+++ WORKING DATA
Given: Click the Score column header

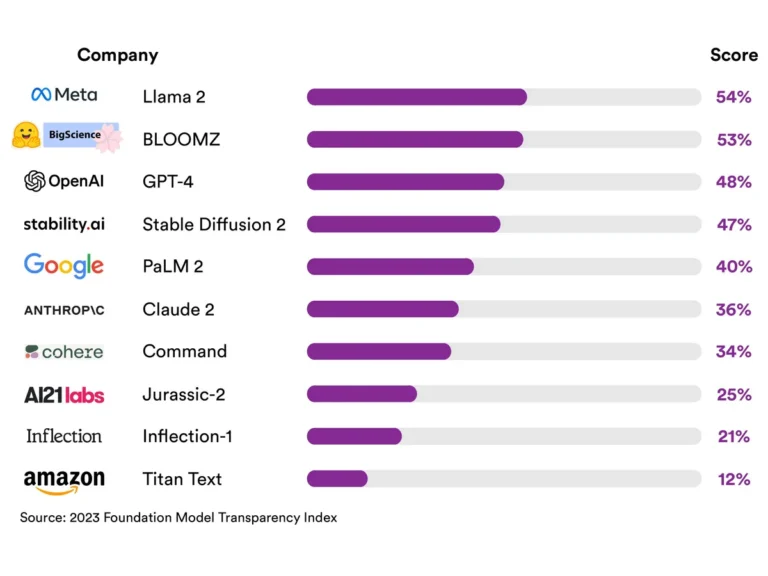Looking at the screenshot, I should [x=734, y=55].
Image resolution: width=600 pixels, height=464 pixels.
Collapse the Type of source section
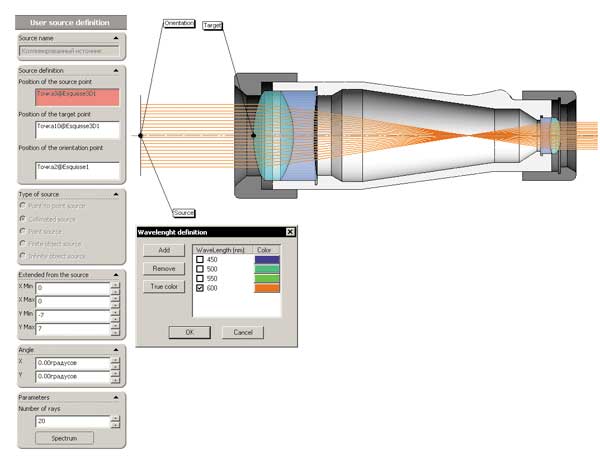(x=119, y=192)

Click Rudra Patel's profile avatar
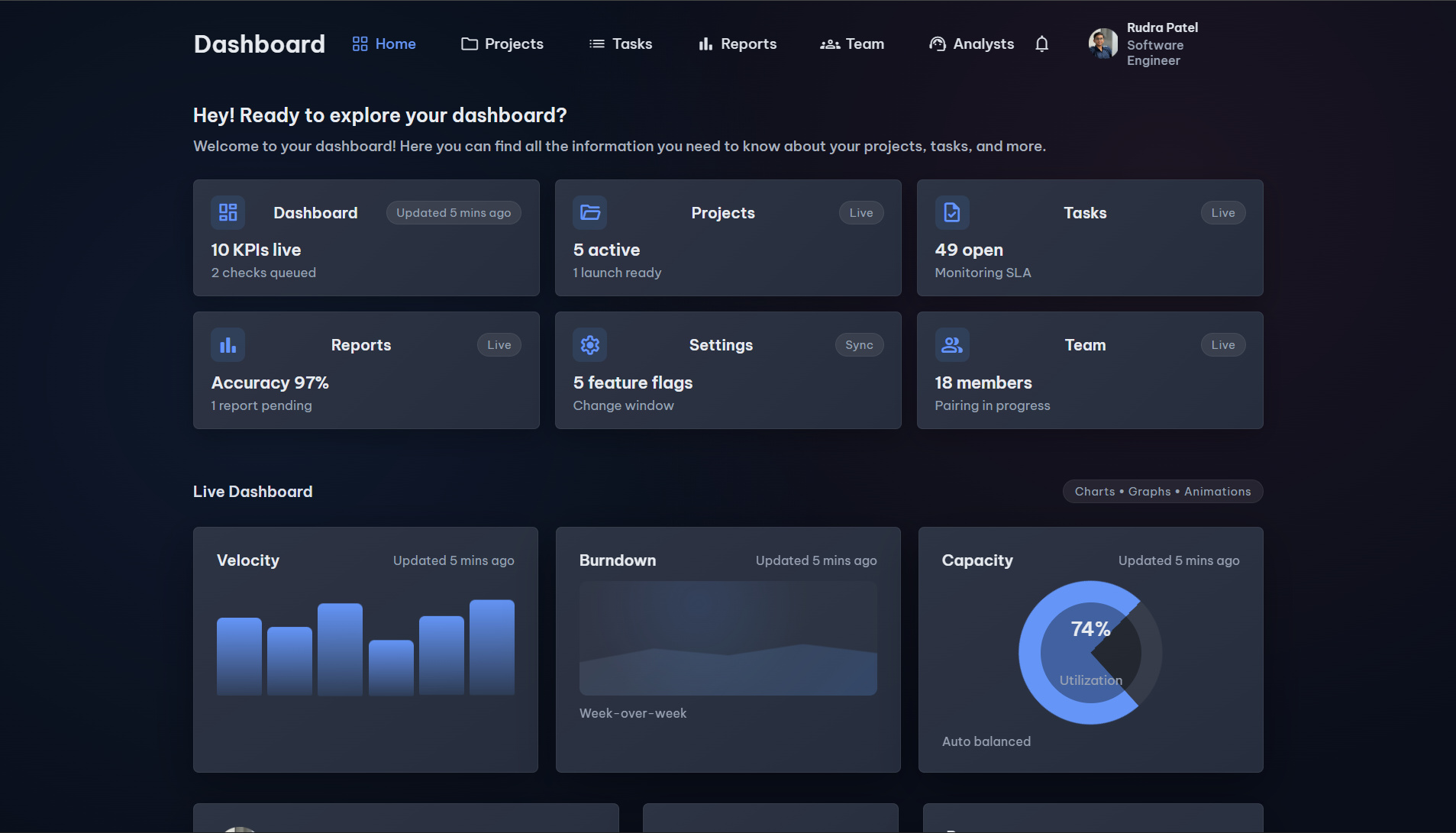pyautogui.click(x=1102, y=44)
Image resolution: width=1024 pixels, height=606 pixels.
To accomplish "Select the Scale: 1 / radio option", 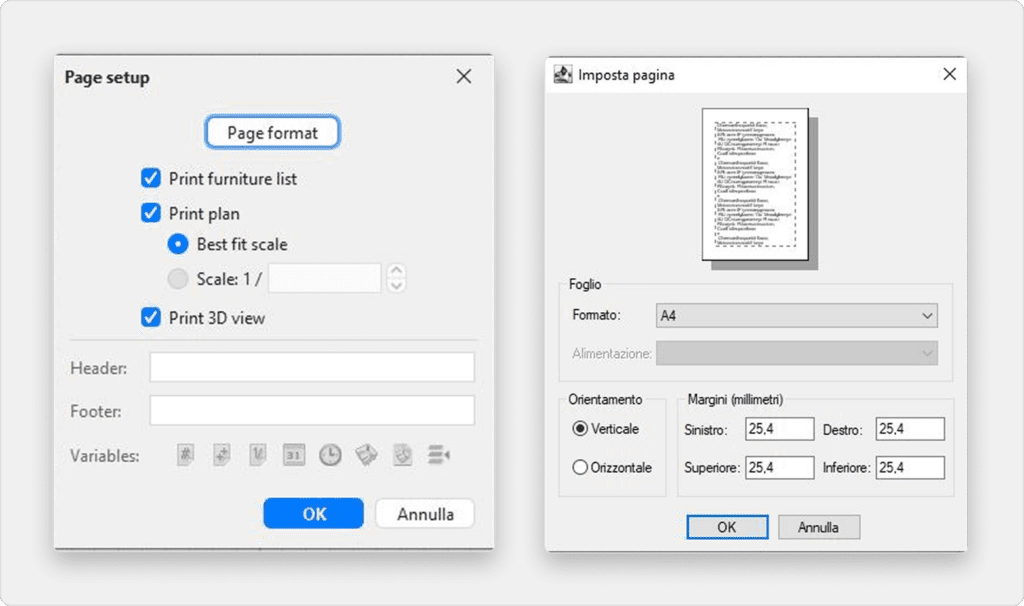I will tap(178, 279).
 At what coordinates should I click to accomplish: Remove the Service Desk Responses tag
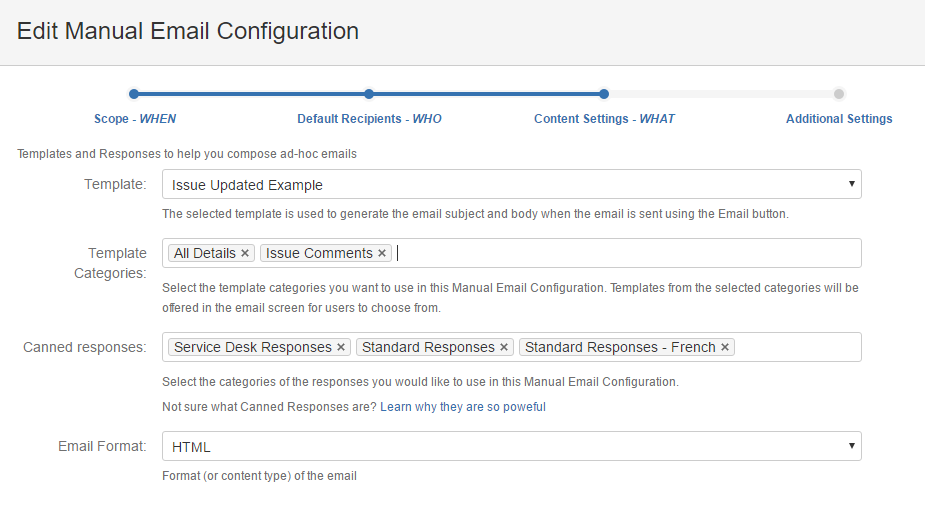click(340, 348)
++++++
+++ WORKING DATA
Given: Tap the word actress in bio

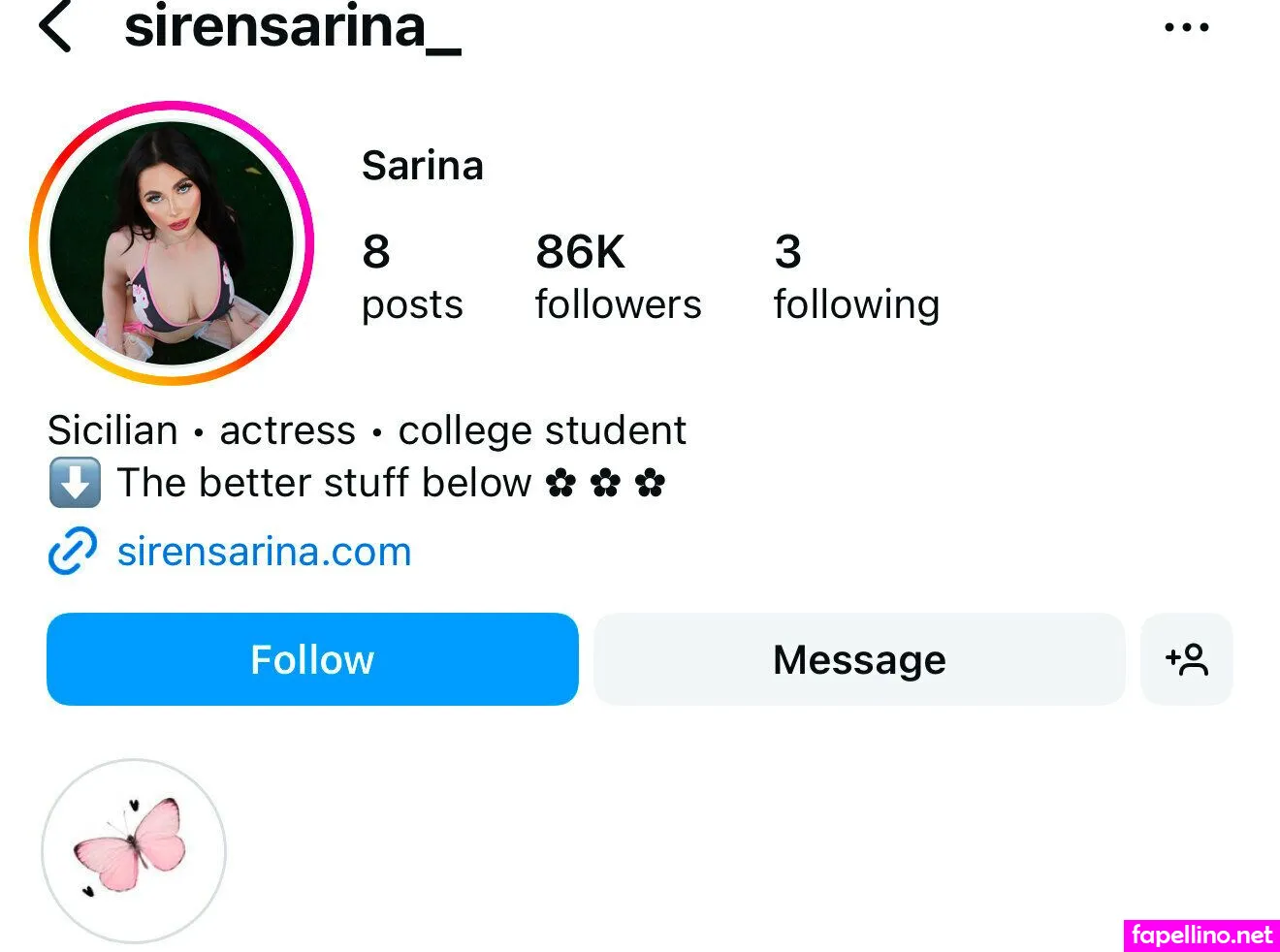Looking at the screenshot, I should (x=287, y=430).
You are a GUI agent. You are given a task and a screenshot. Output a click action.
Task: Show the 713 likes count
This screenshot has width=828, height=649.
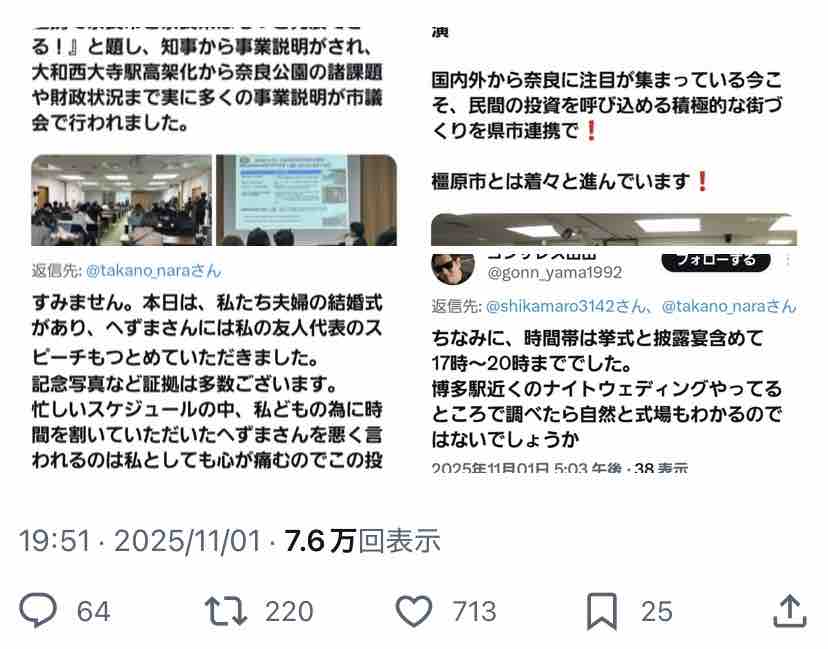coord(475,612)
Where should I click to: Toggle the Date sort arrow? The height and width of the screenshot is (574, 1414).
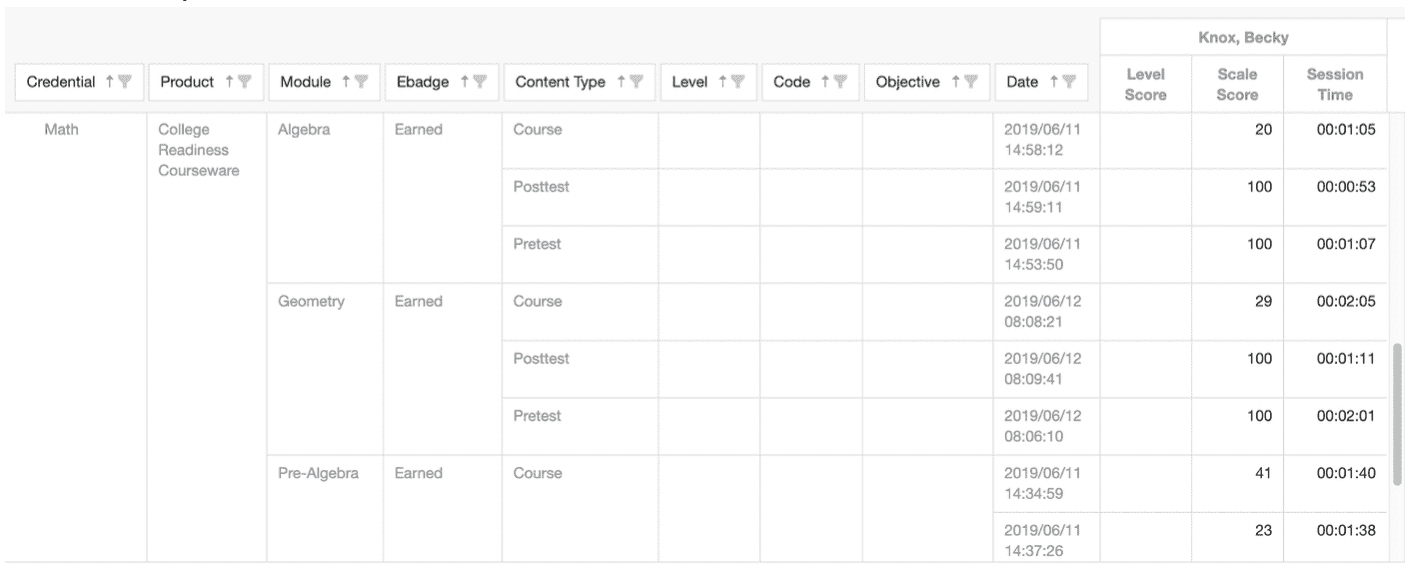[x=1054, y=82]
++++++
+++ WORKING DATA
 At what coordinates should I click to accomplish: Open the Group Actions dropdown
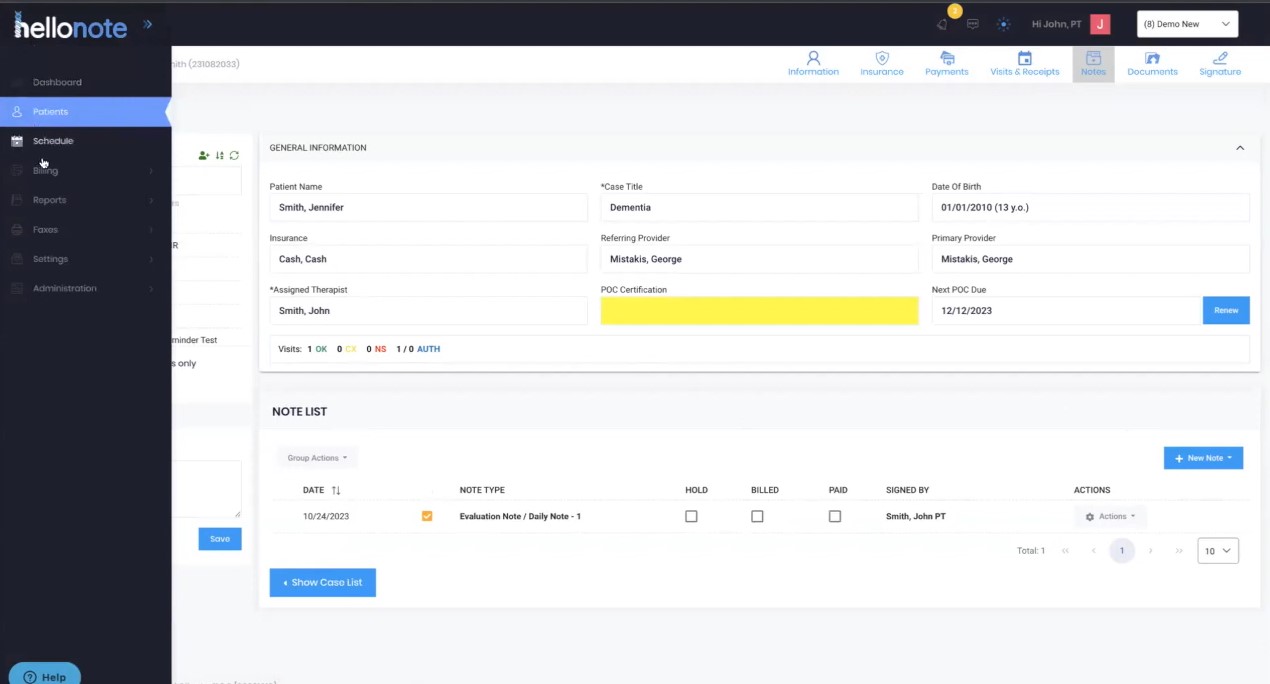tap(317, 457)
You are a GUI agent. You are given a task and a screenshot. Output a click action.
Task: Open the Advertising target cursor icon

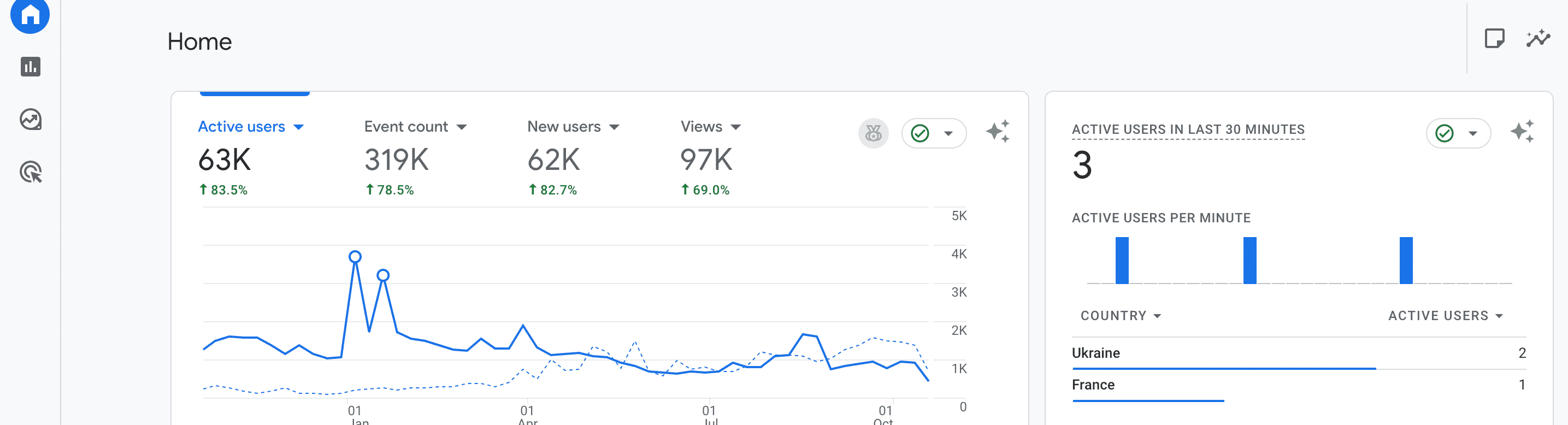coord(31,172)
++++++
(DESCRIPTION OF THE TASK)
Return every line holding the word "pixels" from the records.

(REPLY)
Image resolution: width=600 pixels, height=464 pixels.
Image resolution: width=1024 pixels, height=606 pixels.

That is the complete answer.